Se, entro certi limiti, tutto ciò è relativamente prossimo sotto il profilo tecnologico, assai di meno lo è sotto quello culturale, poiché attori cooperativi, dialogici e interattivi, capaci di interferire attraverso le analitiche dei dati non paiono, come ribadito, davvero essere facilmente rintracciabili sul mercato in queste generazioni, né l'Accademia, così come altri, pare veramente andare oltre la formazione di operatori strumentali, più che non attrezzati.
Potrà l'affidamento degli strumenti essere sufficiente senza una evoluzione dei quadri contrattuali, dei contesti organizzativi e degli apparati culturali?
La risposta sarebbe totalmente positiva solo a condizione di asserire che tutto questo potrebbe essere permesso dalla scomparsa del lavoro umano...
Fuori da paradossi, l'elemento che affascina maggiormente, nella ricerca delle modalità di disseminazione capillare del BIM, non può che consistere nella contraddizione tra un gruppo relativamente ristretto di «innovatori» (specialmente, ma non solo, nelle realtà professionali più aperte ai mercati internazionali: in quanto il BIM è ancora percepito in connessione al progetto e al professionista) e una platea allargata  recalcitrante agli investimenti strumentali, agli accorpamenti societari, ai processi sistematici.
È difficile per queste moltitudini di micro organizzazioni poter andare oltre «lo» strumento (giacché se ve ne fossero diversi, la situazione diverrebbe intollerabile), poterne afferrare la portata (non a caso si parla di esenzione, non di adozione).
Sarebbe inopportuno esercitare pronostici che non tengano conto della celerità della penetrazione della tecnologia e dello strumento: ma che accadrebbe se, da domani, il «BIM» divenisse «obbligatorio»?
L'unico modo per misurarne la adozione sarebbe la verifica del possesso di licenze per applicativi informatici, ma è noto che si tratti di un indicatore poco rilevante per comprenderne l'effettivo utilizzo, oltre che per restituire il significato della Trasformazione Digitale.
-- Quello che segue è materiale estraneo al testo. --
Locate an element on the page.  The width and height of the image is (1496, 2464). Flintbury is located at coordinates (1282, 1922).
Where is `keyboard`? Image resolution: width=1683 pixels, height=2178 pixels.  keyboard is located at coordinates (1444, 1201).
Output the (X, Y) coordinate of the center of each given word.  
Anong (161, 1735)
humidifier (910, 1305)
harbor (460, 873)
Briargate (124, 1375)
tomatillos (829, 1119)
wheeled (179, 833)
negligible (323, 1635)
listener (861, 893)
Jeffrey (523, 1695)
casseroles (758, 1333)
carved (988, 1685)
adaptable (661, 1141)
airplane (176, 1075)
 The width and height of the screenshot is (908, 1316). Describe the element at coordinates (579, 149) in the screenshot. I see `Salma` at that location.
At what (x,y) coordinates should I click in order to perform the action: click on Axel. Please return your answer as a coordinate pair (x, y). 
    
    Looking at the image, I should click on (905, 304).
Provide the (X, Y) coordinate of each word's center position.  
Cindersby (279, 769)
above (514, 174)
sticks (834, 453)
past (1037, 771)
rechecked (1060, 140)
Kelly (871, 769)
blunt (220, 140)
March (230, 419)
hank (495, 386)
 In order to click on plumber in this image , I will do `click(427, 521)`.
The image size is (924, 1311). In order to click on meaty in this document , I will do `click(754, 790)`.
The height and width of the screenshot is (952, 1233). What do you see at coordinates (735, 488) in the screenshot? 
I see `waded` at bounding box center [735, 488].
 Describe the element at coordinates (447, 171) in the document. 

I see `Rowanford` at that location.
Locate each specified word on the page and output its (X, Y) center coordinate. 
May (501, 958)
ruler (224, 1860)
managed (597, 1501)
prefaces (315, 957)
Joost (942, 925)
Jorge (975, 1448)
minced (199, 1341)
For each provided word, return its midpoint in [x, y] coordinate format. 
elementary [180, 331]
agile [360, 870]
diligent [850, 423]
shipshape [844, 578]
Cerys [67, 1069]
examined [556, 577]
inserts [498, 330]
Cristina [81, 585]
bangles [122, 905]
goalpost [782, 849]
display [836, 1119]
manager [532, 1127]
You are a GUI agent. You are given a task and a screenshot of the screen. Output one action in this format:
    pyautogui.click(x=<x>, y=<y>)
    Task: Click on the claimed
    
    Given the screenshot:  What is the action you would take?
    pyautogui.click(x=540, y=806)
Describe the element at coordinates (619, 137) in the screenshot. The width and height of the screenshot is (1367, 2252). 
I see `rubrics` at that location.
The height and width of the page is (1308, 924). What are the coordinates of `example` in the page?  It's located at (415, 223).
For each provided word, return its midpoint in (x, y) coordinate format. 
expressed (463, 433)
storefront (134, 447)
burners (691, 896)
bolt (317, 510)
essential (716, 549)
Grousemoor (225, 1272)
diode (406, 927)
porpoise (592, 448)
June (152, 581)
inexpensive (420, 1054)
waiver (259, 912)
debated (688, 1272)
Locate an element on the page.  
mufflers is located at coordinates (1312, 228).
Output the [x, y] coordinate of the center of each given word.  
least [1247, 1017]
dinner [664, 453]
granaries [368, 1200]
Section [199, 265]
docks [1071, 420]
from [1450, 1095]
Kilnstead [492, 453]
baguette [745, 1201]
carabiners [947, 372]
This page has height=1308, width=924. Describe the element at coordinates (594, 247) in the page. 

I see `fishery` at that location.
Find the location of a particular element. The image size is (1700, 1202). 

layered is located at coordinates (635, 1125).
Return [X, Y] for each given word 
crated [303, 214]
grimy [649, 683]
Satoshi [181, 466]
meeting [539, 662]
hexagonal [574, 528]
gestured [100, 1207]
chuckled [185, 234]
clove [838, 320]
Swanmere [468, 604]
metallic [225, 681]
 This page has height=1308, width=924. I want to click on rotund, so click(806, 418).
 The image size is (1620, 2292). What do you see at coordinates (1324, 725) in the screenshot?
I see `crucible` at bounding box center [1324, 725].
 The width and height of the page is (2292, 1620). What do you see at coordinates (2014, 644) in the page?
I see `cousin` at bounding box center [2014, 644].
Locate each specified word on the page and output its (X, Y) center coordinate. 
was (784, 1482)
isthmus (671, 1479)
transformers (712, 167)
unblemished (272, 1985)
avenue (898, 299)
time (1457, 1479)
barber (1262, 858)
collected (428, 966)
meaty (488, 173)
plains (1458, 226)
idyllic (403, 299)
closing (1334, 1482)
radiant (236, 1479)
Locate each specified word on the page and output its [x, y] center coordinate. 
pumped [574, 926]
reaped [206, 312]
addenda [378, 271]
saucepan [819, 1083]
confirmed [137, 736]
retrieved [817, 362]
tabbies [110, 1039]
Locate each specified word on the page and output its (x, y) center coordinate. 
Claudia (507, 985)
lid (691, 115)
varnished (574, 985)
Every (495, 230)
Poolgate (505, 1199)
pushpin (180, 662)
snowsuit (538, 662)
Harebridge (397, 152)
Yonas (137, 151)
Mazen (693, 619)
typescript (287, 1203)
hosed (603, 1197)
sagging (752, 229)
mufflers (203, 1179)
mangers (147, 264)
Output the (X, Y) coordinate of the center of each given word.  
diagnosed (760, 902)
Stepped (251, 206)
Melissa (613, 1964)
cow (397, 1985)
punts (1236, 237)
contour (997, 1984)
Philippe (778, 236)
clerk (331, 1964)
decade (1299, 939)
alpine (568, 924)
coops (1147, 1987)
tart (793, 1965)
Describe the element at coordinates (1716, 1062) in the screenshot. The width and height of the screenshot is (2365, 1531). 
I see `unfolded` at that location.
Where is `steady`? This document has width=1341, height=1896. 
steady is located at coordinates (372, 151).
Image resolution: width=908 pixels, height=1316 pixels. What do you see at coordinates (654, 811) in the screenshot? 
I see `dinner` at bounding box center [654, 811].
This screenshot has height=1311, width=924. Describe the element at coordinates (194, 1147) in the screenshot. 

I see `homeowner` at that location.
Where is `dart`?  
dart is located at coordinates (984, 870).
Il tema, allora, riguarda le condizioni per cui un tema pervasivo e sistemico possa essere considerato come tale da Domanda e Offerta che lo affrontano, invece, come circoscritto e puntuale.
Nei prossimi due o tre anni il «BIM» dovrebbe costituire una emergenza, nel senso di un tema fondante che coinvolge la maggior parte degli operatori.
Dopodiché esso sarà rapidamente assimilato e derubricato a un affare risolto: scansato, neutralizzato o interiorizzato? Si tratta di attribuzioni non così diverse della medesima nozione di obbligatorietà.